One topic we consider is modeling the joint distribution of multivariate categorical data, often summarized in a contingency table. Contingency table analysis routinely relies on log-linear models, with latent structure analysis providing a common alternative. Latent structure models lead to a reduced rank tensor factorization of the probability mass function for multivariate categorical data, while log-linear models achieve dimensionality reduction through sparsity. Little is known about the relationship between these notions of dimensionality reduction in the two paradigms. In Chapter 2, we derive several results relating the support of a log-linear model to nonnegative ranks of the associated probability tensor. Motivated by these findings, we propose a new collapsed Tucker class of tensor decompositions, which bridge existing PARAFAC and Tucker decompositions, providing a more flexible framework for parsimoniously characterizing multivariate categorical data. Taking a Bayesian approach to inference, we illustrate empirical advantages of the new decompositions.

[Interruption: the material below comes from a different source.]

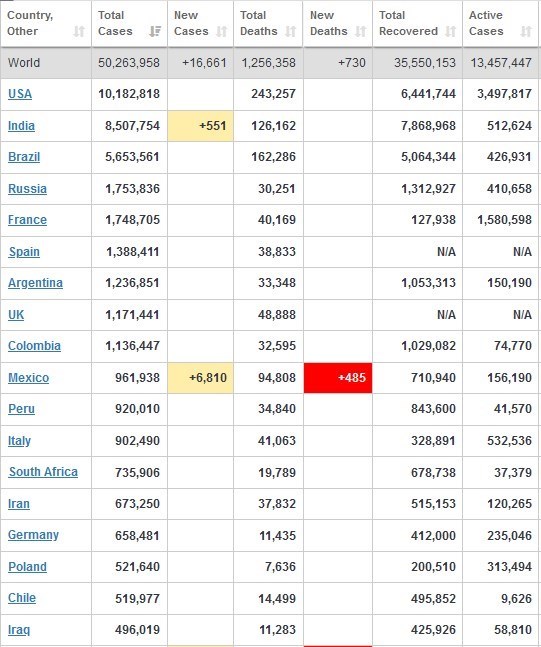Click India's yellow +551 new cases cell

[x=201, y=126]
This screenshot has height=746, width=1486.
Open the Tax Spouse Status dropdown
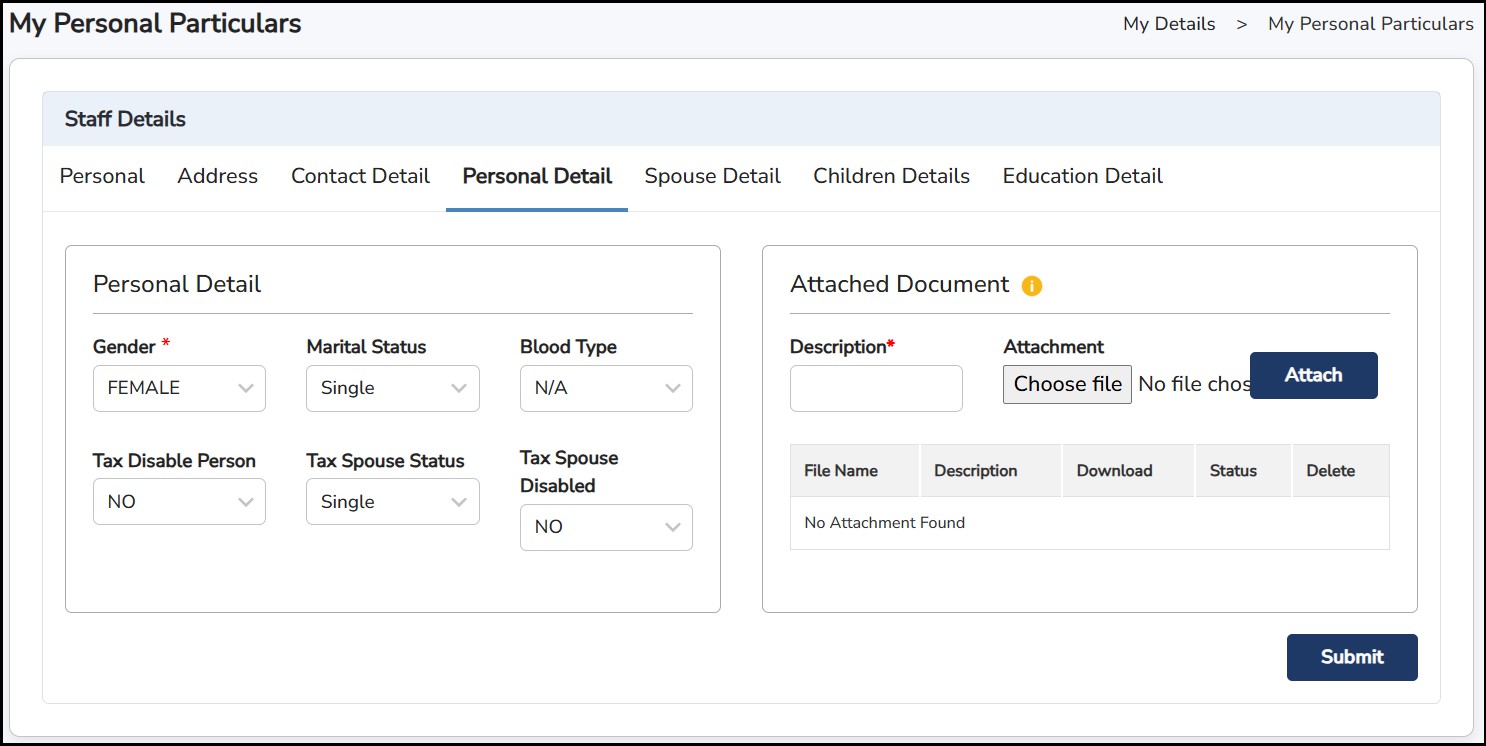point(392,501)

Latent class models for the joint distribution of multivariate categorical, such as the PARAFAC decomposition, data play an important role in the analysis of population structure. In this context, the number of latent classes is interpreted as the number of genetically distinct subpopulations of an organism, an important factor in the analysis of evolutionary processes and conservation status. Existing methods focus on point estimates of the number of subpopulations, and lack robust uncertainty quantification. Moreover, whether the number of latent classes in these models is even an identified parameter is an open question. In Chapter 3, we show that when the model is properly specified, the correct number of subpopulations can be recovered almost surely. We then propose an alternative method for estimating the number of latent subpopulations that provides good quantification of uncertainty, and provide a simple procedure for verifying that the proposed method is consistent for the number of subpopulations. The performance of the model in estimating the number of subpopulations and other common population structure inference problems is assessed in simulations and a real data application.
In contingency table analysis, sparse data is frequently encountered for even modest numbers of variables, resulting in non-existence of maximum likelihood estimates. A common solution is to obtain regularized estimates of the parameters of a log-linear model. Bayesian methods provide a coherent approach to regularization, but are often computationally intensive. Conjugate priors ease computational demands, but the conjugate Diaconis--Ylvisaker priors for the parameters of log-linear models do not give rise to closed form credible regions, complicating posterior inference. In Chapter 4 we derive the optimal Gaussian approximation to the posterior for log-linear models with Diaconis--Ylvisaker priors, and provide convergence rate and finite-sample bounds for the Kullback-Leibler divergence between the exact posterior and the optimal Gaussian approximation. We demonstrate empirically in simulations and a real data application that the approximation is highly accurate, even in relatively small samples. The proposed approximation provides a computationally scalable and principled approach to regularized estimation and approximate Bayesian inference for log-linear models.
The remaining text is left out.